New 2026 study in Nature Communications debuts a wearable skin patch that monitors Vitamin B9 and other micronutrients in sweat for personalized nutrition.

By: AXL Media

Published: Apr 29, 2026, 8:49 AM EDT

Source: Information for this report was sourced from Nature Communications

Engineering a Solution for Global Micronutrient Deficiencies

Addressing the "hidden hunger" that affects over 2 billion people worldwide requires a shift from invasive, periodic clinical testing to continuous, personalized monitoring. While traditional blood tests are effective, they are time consuming and offer only a static snapshot of a person’s nutritional status. According to a new study published in Nature Communications, a team of researchers has engineered a flexible, skin-attached patch designed to detect trace amounts of micronutrients in biofluids. This technology aims to provide real-time data on vitamins that were previously difficult to measure outside of a laboratory setting due to their exceptionally low concentrations in sweat.

Nanocomposite Electrodes and Multiplexed Sensing Capabilities

The core of the wearable device is a multiplexed electrode array enhanced with gold nanoflowers and nitrogen-codoped carbon. This advanced nanocomposite structure significantly increases the surface area for biomolecule attachment, allowing for the simultaneous detection of multiple vitamins alongside pH and ionic strength. To ensure accuracy, the system uses a competitive binding assay where sweat vitamins compete with enzyme-labeled analogs for specific binding sites. According to the research team, the integration of real-time sensors for pH and ionic strength is critical, as these factors can fluctuate during physical activity and otherwise distort the electrochemical signals used to determine vitamin concentration.

Non-Invasive Sweat Induction and Microfluidic Integration

To facilitate consistent data collection regardless of a user’s activity level, the device utilizes iontophoresis—a process that uses a mild electrical current to non-invasively induce sweat at the application site.
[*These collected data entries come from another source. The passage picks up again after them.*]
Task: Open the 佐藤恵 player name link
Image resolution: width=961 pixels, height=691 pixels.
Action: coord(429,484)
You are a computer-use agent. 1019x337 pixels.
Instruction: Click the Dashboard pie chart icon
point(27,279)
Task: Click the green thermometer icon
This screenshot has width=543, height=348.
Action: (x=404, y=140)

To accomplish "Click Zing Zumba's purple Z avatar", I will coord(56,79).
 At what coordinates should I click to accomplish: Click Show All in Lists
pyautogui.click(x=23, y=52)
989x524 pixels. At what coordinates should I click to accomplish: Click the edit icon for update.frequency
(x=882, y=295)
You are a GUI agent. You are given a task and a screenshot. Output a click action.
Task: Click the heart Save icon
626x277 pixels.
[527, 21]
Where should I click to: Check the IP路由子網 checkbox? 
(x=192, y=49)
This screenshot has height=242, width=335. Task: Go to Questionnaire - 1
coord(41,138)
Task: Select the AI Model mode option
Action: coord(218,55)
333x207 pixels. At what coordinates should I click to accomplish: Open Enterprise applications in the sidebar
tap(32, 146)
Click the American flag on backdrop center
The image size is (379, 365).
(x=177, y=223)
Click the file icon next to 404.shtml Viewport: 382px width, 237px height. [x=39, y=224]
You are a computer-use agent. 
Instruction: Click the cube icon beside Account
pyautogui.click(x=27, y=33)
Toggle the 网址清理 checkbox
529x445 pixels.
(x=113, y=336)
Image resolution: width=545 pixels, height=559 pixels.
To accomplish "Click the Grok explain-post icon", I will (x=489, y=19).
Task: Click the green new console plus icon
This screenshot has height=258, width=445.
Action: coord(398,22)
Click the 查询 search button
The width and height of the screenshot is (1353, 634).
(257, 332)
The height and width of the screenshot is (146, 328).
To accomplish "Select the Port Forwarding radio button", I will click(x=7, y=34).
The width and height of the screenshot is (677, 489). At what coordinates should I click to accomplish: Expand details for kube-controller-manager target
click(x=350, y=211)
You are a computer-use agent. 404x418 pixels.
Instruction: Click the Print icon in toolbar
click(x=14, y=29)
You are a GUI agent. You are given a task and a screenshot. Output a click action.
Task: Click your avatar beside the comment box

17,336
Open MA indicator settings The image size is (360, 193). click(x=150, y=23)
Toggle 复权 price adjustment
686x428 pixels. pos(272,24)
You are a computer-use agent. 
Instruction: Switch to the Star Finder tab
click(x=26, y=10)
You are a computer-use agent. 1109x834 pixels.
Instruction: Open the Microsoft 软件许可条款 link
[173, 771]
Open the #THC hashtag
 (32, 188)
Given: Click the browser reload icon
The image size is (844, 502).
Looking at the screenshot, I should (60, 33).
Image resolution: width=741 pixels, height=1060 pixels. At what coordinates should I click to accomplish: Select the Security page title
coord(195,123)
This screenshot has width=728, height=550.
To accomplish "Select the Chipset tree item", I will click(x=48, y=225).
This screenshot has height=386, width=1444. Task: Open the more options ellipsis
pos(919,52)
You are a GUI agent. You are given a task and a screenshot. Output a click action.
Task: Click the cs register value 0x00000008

Once the sweat is produced, a sophisticated microfluidic system directs the fluid across the sensor array for immediate analysis. This design allows for a quick response time within minutes, providing a wireless data stream to a smartphone application. The researchers validated the device’s sensitivity by detecting six essential vitamins, including B1, B2, B7, B12, and D, with a specific focus on Vitamin B9 (folic acid) for human on-body testing.